Secondly — and even more decisively — Europe lacks the digital and informational infrastructure that distinguishes NATO from a loose aggregation of national armed forces.
Modern deterrence is not primarily about the number of soldiers or tanks. It is about intelligence fusion, real-time surveillance, satellite coverage, secure communications, targeting data, cyber resilience, and the ability to integrate all of this across domains and national borders.
In virtually all these areas, the United States provides the backbone.
Without US assets, Europe would not merely be weaker. It would be structurally blind and operationally fragmented. Deterrence without credible situational awareness is not deterrence; it is hope dressed up as strategy.
None of this implies that Europe should accept permanent dependence on the United States. On the contrary. If there is a legitimate criticism to be made, it is not that Rutte spoke too bluntly — but that Europe has spent too long confusing aspiration with reality.
It is entirely reasonable to argue that Europe should aim to become capable of defending itself without American involvement. Indeed, given recent developments in US domestic politics and foreign policy, it would be irresponsible not to consider that scenario seriously.
Strategic autonomy is no longer a theoretical debate; it is an insurance policy discussion. Or in other words: General de Gaulle was right all the time.
But insurance policies are expensive, and they take time to put in place.
Here, Europe needs two correct perspectives: an economic one and a temporal one.
Generational project afoot
Economically, genuine military autonomy would require sustained investment at a scale that many European governments – and publics – have not yet internalised.
This is not about marginal increases or creative accounting. It is about building parallel structures where none currently exist: command systems, intelligence capabilities, satellite constellations, logistics chains, stockpiles and a defence industrial base capable of producing at speed and scale.
That bill will be counted in hundreds of billions, not as a one-off, but as a permanent commitment.
Temporally, this is not a five-year project. It is, best case, a 10-year project. But more realistically: a generational one.
Even with political consensus — something Europe rarely enjoys — building credible autonomous deterrence would take a decade or more. During that time, Europe cannot afford strategic self-deception. Pretending to have capabilities that do not yet exist does not strengthen deterrence; it weakens it by eroding credibility.

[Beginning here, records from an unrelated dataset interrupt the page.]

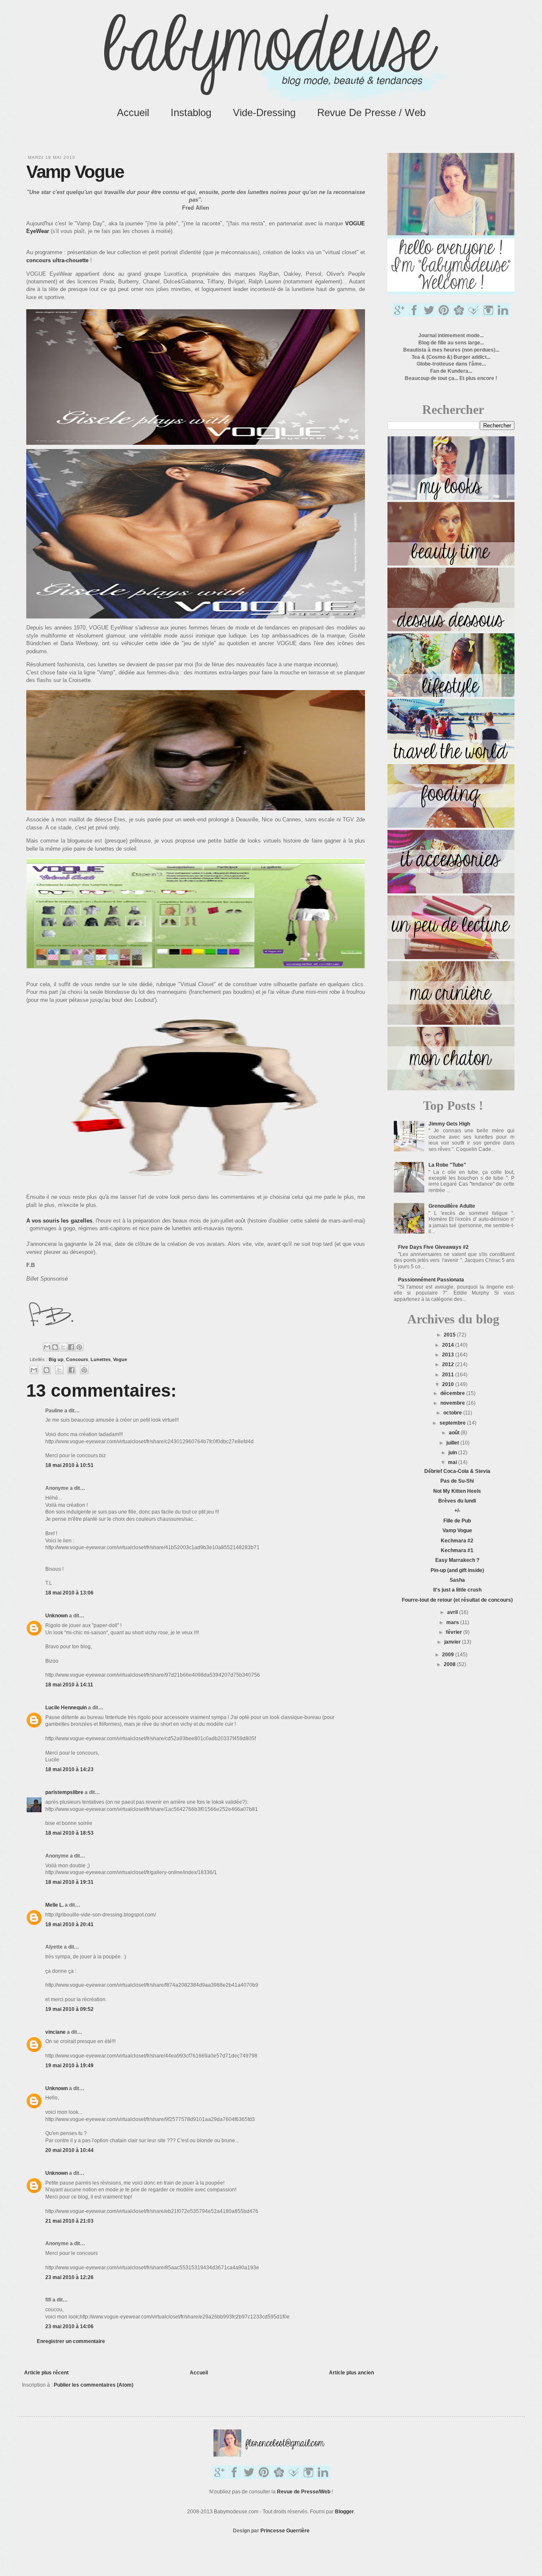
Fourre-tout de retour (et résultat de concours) (457, 1600)
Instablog (191, 112)
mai (453, 1462)
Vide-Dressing (264, 112)
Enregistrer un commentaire (71, 2341)
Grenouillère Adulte (452, 1206)
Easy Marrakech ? (457, 1560)
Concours (77, 1359)
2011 (448, 1375)
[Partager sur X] (63, 1347)
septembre (453, 1423)
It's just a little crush (457, 1590)
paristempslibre (64, 1792)
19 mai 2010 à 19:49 (69, 2066)
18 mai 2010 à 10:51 (69, 1465)
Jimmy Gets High (449, 1124)
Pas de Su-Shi (457, 1481)
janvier (453, 1642)
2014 (448, 1345)
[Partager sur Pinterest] (79, 1347)
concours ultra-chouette (57, 260)
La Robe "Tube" (447, 1165)
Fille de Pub (457, 1521)
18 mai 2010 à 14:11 (69, 1685)
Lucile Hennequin (66, 1708)
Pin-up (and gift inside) (457, 1570)
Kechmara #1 (457, 1550)
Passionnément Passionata (431, 1280)
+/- (457, 1511)
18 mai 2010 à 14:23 (69, 1769)
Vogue (120, 1359)
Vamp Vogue (457, 1530)
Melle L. (54, 1905)
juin (453, 1453)
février (454, 1632)
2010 (448, 1384)
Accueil (133, 112)
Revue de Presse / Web (371, 112)
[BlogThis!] (55, 1347)
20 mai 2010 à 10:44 (69, 2150)
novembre (453, 1403)
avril (453, 1612)
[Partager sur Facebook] (71, 1347)
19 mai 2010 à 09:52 (69, 2009)
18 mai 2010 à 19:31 (69, 1882)
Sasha (457, 1580)
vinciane (55, 2032)
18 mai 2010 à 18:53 (69, 1833)
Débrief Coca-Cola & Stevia (457, 1471)
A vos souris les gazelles (59, 1220)
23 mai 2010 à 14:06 (69, 2326)
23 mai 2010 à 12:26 (69, 2277)
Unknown (56, 1616)
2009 (448, 1655)
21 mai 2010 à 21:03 (69, 2221)
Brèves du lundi (457, 1501)
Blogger (344, 2512)
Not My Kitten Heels (457, 1491)
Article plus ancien (351, 2373)
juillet (453, 1443)
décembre (453, 1393)
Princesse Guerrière (285, 2531)
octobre (453, 1413)
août (455, 1433)
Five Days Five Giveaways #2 (433, 1247)
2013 (448, 1355)
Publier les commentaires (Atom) (93, 2385)
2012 (448, 1364)
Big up (56, 1359)
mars (453, 1622)
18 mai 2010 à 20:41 (69, 1924)
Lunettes (101, 1359)
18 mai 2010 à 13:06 (69, 1593)
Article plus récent (46, 2373)
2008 (450, 1664)
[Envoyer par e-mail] (47, 1347)
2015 (450, 1335)
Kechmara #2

This is where Rutte’s intervention should be understood not as provocation, but as clarification. He described the present tense. Critics responded as if he were prescribing the future.
There is also a deeper discomfort at play. Many European politicians have grown accustomed to speaking the language of norms, values, and intentions, even in domains where power, capacity, and willingness to absorb costs remain decisive.
Pats on the back are not enough
Defence policy is not an arena in which moral self-affirmation substitutes for material preparedness.
To say that Europe cannot deter Russia alone today is not to deny Europe’s potential. It is to acknowledge the distance between where Europe is and where it might wish to be. That distance can be bridged — but only if it is measured honestly.
Shooting the messenger may provide temporary emotional relief. It does nothing to improve Europe’s strategic position.
If Europe wants to stand on its own, it must first learn to look at itself without illusion. Mark Rutte did precisely that. For once, Europe should respond not with offence, but with focus.
That is why my final appeal to my colleagues in the European Parliament is this: do not look at the world as it ought to be. Look at it as it is — with cool, Bismarck-like eyes.
Europe will not become stronger by wishing for autonomy. It will become stronger by understanding what autonomy actually costs, how long it takes, and why pretending otherwise is the surest way not to get there.
Henrik Dahl (EPP) is a Member of the European Parliament from Denmark.